→ **WHAT IS ASKED**
Can you convert the part of the records that opens with the line containing "How do I perform: Inactivate" and closes with the line containing "click(x=27, y=657)" into a JSON list of strings, one string per line, with both end lines included and blank lines left out?

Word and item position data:

::::

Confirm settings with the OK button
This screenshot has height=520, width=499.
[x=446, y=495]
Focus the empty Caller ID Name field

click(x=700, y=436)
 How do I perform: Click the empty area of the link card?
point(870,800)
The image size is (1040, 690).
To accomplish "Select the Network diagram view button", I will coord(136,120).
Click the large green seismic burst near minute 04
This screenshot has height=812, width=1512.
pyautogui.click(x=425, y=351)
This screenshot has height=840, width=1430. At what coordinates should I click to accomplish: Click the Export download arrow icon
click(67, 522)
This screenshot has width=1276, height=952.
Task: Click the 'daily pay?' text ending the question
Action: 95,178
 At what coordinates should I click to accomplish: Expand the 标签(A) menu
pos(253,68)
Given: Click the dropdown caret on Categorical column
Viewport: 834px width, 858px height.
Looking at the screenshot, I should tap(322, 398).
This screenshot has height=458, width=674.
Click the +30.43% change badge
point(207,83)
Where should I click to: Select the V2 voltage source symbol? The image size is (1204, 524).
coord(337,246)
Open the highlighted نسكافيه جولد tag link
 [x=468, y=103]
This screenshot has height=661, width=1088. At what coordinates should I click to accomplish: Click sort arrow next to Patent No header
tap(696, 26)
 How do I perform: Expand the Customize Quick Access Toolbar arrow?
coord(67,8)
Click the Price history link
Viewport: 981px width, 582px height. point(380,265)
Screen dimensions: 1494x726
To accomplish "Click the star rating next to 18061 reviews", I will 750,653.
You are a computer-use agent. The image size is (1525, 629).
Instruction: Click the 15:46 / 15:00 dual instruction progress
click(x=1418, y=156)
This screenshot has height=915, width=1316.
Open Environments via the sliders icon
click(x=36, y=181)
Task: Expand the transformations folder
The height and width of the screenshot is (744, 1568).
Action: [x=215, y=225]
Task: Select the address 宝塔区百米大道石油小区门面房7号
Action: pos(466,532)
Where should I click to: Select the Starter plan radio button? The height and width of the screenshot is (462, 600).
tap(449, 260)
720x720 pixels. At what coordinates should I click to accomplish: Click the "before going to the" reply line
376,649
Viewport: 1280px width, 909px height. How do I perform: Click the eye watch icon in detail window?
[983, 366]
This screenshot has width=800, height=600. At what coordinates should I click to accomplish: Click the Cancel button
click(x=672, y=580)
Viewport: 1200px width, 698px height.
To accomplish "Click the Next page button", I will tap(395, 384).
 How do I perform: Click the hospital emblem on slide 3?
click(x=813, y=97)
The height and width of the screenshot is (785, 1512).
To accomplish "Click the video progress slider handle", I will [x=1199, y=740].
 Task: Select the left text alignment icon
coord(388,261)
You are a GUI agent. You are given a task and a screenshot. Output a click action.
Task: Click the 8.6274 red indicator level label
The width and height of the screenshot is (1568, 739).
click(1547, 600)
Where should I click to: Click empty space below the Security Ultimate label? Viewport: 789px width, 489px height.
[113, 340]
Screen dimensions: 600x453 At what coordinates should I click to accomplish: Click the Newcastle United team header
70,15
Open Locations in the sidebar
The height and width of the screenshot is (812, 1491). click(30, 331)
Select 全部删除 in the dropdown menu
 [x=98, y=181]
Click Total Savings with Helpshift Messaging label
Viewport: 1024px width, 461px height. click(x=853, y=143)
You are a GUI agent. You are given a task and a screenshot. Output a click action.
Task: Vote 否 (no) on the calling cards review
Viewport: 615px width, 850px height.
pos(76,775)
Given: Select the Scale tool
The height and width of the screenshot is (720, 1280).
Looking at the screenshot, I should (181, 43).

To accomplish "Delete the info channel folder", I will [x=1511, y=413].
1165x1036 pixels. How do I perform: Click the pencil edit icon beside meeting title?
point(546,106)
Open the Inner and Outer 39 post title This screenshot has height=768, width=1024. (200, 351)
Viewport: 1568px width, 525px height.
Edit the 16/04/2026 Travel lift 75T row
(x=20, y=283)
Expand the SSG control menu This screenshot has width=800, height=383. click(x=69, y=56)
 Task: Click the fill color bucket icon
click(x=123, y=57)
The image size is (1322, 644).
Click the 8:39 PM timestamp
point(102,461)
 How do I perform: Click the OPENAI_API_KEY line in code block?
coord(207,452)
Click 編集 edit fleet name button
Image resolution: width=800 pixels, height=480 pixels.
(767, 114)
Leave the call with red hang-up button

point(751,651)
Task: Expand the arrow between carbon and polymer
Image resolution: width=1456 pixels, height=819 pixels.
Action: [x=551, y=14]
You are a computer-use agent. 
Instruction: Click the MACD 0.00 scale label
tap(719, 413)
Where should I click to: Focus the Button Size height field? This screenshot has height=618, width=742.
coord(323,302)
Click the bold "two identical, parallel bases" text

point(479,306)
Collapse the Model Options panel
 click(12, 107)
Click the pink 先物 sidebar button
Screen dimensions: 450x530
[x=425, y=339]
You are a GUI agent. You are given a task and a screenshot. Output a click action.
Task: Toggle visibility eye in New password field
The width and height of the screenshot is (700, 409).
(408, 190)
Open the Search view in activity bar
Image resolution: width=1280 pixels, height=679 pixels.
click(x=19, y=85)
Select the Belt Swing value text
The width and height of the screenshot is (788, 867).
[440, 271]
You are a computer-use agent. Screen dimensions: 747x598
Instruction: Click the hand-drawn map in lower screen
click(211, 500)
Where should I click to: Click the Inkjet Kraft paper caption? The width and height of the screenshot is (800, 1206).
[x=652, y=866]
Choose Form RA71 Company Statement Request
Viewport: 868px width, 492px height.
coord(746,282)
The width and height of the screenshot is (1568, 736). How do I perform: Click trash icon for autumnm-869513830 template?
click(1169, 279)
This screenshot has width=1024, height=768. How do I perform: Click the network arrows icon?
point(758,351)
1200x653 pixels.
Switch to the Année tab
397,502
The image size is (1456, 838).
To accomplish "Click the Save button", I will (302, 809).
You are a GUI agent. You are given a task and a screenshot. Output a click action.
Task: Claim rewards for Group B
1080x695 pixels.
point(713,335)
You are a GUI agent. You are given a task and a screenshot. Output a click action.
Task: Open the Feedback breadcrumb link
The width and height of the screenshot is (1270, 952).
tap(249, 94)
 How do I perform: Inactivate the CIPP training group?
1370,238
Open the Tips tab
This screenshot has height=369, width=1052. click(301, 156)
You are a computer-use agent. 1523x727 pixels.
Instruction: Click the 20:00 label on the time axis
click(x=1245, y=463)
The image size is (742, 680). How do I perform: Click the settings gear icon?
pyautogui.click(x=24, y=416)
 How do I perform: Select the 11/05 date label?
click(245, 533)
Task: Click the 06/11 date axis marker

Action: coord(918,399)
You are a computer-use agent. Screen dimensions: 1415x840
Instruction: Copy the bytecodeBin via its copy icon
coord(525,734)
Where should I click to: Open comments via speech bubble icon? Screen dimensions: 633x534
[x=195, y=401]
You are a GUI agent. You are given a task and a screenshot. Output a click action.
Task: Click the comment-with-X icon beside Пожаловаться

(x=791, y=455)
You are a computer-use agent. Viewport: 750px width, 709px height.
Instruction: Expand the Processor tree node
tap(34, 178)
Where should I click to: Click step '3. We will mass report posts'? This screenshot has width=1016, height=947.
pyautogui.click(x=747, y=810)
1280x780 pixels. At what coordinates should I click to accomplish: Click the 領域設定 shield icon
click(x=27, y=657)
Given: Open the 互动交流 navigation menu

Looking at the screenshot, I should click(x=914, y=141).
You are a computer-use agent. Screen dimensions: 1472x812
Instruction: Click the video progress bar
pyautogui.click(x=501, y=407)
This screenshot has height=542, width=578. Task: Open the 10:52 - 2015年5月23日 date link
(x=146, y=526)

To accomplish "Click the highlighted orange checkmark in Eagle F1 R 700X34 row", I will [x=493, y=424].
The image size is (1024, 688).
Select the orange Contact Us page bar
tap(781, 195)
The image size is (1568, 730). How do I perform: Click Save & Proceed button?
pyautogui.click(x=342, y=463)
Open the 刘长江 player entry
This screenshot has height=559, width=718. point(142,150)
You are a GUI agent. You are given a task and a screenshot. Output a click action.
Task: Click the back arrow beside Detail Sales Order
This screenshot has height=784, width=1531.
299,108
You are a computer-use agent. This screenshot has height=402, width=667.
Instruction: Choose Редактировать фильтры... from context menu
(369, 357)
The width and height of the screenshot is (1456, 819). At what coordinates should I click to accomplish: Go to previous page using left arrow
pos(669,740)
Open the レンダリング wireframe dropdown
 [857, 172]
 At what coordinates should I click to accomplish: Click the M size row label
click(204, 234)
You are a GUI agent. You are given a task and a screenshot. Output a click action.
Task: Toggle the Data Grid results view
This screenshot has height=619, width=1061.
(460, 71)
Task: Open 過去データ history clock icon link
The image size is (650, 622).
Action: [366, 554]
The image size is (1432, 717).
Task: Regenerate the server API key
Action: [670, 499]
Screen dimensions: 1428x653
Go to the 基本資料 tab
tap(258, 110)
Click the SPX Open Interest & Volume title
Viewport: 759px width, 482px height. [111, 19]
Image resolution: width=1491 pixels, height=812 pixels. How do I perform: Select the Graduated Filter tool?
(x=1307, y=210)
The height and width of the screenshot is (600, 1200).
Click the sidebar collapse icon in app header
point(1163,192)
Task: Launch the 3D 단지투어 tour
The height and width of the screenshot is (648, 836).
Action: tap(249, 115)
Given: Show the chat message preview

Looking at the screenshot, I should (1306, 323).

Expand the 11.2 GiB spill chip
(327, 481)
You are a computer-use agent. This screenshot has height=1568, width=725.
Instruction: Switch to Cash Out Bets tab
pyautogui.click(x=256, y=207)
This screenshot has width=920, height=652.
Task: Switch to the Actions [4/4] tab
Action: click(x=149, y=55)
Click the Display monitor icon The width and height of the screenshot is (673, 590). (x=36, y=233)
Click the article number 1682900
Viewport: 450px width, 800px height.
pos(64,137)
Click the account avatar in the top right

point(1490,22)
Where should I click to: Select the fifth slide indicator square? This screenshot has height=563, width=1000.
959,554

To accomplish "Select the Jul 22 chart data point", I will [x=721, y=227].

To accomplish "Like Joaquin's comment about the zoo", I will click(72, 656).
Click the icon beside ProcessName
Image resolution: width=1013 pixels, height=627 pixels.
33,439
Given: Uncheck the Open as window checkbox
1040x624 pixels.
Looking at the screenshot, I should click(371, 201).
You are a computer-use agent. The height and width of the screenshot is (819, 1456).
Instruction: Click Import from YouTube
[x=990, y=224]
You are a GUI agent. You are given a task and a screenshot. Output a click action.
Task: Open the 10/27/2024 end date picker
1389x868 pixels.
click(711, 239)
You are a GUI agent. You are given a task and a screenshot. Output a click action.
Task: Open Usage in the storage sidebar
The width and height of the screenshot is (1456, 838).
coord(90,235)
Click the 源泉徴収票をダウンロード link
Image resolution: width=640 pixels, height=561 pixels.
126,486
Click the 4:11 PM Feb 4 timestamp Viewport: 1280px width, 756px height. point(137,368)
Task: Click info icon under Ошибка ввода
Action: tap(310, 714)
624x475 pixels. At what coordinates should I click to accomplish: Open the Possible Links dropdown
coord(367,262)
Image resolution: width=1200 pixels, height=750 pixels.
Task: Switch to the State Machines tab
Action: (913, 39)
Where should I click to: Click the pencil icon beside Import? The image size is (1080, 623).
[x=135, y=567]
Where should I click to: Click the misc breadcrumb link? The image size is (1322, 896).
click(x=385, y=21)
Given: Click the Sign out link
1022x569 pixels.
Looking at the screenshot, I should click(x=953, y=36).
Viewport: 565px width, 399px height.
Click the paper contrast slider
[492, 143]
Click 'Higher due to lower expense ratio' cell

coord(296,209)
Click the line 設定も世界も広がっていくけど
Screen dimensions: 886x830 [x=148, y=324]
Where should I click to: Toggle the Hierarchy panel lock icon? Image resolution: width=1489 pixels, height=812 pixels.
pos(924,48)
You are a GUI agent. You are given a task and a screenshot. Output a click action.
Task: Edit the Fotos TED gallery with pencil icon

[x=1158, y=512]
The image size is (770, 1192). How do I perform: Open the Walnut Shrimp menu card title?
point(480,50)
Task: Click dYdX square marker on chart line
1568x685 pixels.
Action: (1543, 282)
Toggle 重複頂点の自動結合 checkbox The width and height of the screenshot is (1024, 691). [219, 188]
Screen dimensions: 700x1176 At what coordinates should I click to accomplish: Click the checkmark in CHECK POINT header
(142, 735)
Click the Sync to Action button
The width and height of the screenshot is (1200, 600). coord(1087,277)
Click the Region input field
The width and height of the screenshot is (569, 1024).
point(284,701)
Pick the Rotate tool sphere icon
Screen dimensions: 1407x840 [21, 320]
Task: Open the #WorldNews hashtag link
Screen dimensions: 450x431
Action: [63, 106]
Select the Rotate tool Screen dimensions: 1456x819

::::

→ **TASK RESULT**
[
  " How do I perform: Inactivate the CIPP training group?",
  "1370,238",
  "Open the Tips tab",
  "This screenshot has height=369, width=1052. click(301, 156)",
  "You are a computer-use agent. 1523x727 pixels.",
  "Instruction: Click the 20:00 label on the time axis",
  "click(x=1245, y=463)",
  "The image size is (742, 680). How do I perform: Click the settings gear icon?",
  "pyautogui.click(x=24, y=416)",
  " How do I perform: Select the 11/05 date label?",
  "click(245, 533)",
  "Task: Click the 06/11 date axis marker",
  "Action: coord(918,399)",
  "You are a computer-use agent. Screen dimensions: 1415x840",
  "Instruction: Copy the bytecodeBin via its copy icon",
  "coord(525,734)",
  "Where should I click to: Open comments via speech bubble icon? Screen dimensions: 633x534",
  "[x=195, y=401]",
  "You are a GUI agent. You are given a task and a screenshot. Output a click action.",
  "Task: Click the comment-with-X icon beside Пожаловаться",
  "(x=791, y=455)",
  "You are a computer-use agent. Viewport: 750px width, 709px height.",
  "Instruction: Expand the Processor tree node",
  "tap(34, 178)",
  "Where should I click to: Click step '3. We will mass report posts'? This screenshot has width=1016, height=947.",
  "pyautogui.click(x=747, y=810)",
  "1280x780 pixels. At what coordinates should I click to accomplish: Click the 領域設定 shield icon",
  "click(x=27, y=657)"
]